TASK OBJECTIVE
Below are some entries. Repeat exactly the lines from the one with "Image resolution: width=890, height=2576." through the one with "コラムトップ (37, 2169)", and only those.

THE RECORDS

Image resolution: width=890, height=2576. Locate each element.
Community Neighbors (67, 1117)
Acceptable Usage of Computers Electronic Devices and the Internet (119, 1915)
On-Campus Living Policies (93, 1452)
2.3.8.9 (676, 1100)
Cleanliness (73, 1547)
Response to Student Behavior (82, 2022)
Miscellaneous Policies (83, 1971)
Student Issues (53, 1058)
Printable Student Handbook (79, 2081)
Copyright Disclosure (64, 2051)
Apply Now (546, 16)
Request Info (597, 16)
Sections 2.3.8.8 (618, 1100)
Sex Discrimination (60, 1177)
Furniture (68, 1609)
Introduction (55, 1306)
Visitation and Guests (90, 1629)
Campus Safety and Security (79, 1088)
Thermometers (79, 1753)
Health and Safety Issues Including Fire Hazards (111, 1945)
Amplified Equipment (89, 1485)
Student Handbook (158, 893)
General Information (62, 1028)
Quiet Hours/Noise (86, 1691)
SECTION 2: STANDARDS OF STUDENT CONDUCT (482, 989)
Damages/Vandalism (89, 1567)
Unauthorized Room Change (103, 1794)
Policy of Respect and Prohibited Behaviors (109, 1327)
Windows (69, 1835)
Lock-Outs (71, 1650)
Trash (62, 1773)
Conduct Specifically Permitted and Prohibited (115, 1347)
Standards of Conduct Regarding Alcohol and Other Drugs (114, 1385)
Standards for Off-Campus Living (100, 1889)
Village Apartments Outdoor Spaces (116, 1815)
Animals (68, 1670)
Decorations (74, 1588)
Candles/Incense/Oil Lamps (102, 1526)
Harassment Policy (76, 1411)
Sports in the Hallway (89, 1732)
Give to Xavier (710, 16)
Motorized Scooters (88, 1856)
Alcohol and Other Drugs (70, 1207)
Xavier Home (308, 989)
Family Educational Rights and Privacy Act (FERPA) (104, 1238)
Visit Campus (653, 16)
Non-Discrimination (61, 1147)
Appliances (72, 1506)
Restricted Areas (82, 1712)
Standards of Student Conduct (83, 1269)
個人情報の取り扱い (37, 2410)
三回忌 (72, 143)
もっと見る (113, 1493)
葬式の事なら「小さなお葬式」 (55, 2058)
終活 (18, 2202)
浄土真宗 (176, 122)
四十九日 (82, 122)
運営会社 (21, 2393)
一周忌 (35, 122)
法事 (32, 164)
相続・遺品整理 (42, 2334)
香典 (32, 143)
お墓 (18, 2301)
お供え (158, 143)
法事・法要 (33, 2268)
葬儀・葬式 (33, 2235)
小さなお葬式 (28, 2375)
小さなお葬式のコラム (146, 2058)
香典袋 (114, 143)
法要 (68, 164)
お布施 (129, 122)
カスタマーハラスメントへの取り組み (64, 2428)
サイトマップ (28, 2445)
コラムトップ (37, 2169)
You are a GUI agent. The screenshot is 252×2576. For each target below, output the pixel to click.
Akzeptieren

==

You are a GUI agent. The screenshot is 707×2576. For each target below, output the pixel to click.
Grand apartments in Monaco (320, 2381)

EXERCISE RESPONSE
Image resolution: width=890, height=2576. Locate each element.
Community Neighbors (67, 1117)
Acceptable Usage of Computers Electronic Devices and the Internet (119, 1915)
On-Campus Living Policies (93, 1452)
2.3.8.9 (676, 1100)
Cleanliness (73, 1547)
Response to Student Behavior (82, 2022)
Miscellaneous Policies (83, 1971)
Student Issues (53, 1058)
Printable Student Handbook (79, 2081)
Copyright Disclosure (64, 2051)
Apply Now (546, 16)
Request Info (597, 16)
Sections 2.3.8.8 (618, 1100)
Sex Discrimination (60, 1177)
Furniture (68, 1609)
Introduction (55, 1306)
Visitation and Guests (90, 1629)
Campus Safety and Security (79, 1088)
Thermometers (79, 1753)
Health and Safety Issues Including Fire Hazards (111, 1945)
Amplified Equipment (89, 1485)
Student Handbook (158, 893)
General Information (62, 1028)
Quiet Hours/Noise (86, 1691)
SECTION 2: STANDARDS OF STUDENT CONDUCT (482, 989)
Damages/Vandalism (89, 1567)
Unauthorized Room Change (103, 1794)
Policy of Respect and Prohibited Behaviors (109, 1327)
Windows (69, 1835)
Lock-Outs (71, 1650)
Trash (62, 1773)
Conduct Specifically Permitted and Prohibited (115, 1347)
Standards of Conduct Regarding Alcohol and Other Drugs (114, 1385)
Standards for Off-Campus Living (100, 1889)
Village Apartments Outdoor Spaces (116, 1815)
Animals (68, 1670)
Decorations (74, 1588)
Candles/Incense/Oil Lamps (102, 1526)
Harassment Policy (76, 1411)
Sports in the Hallway (89, 1732)
Give to Xavier (710, 16)
Motorized Scooters (88, 1856)
Alcohol and Other Drugs (70, 1207)
Xavier Home (308, 989)
Family Educational Rights and Privacy Act (FERPA) (104, 1238)
Visit Campus (653, 16)
Non-Discrimination (61, 1147)
Appliances (72, 1506)
Restricted Areas (82, 1712)
Standards of Student Conduct (83, 1269)
個人情報の取り扱い (37, 2410)
三回忌 (72, 143)
もっと見る (113, 1493)
葬式の事なら「小さなお葬式」 (55, 2058)
終活 (18, 2202)
浄土真宗 (176, 122)
四十九日 (82, 122)
運営会社 (21, 2393)
一周忌 (35, 122)
法事 (32, 164)
相続・遺品整理 (42, 2334)
香典 (32, 143)
お墓 (18, 2301)
お供え (158, 143)
法事・法要 (33, 2268)
葬儀・葬式 (33, 2235)
小さなお葬式 (28, 2375)
小さなお葬式のコラム (146, 2058)
香典袋 (114, 143)
法要 (68, 164)
お布施 (129, 122)
カスタマーハラスメントへの取り組み (64, 2428)
サイトマップ (28, 2445)
コラムトップ (37, 2169)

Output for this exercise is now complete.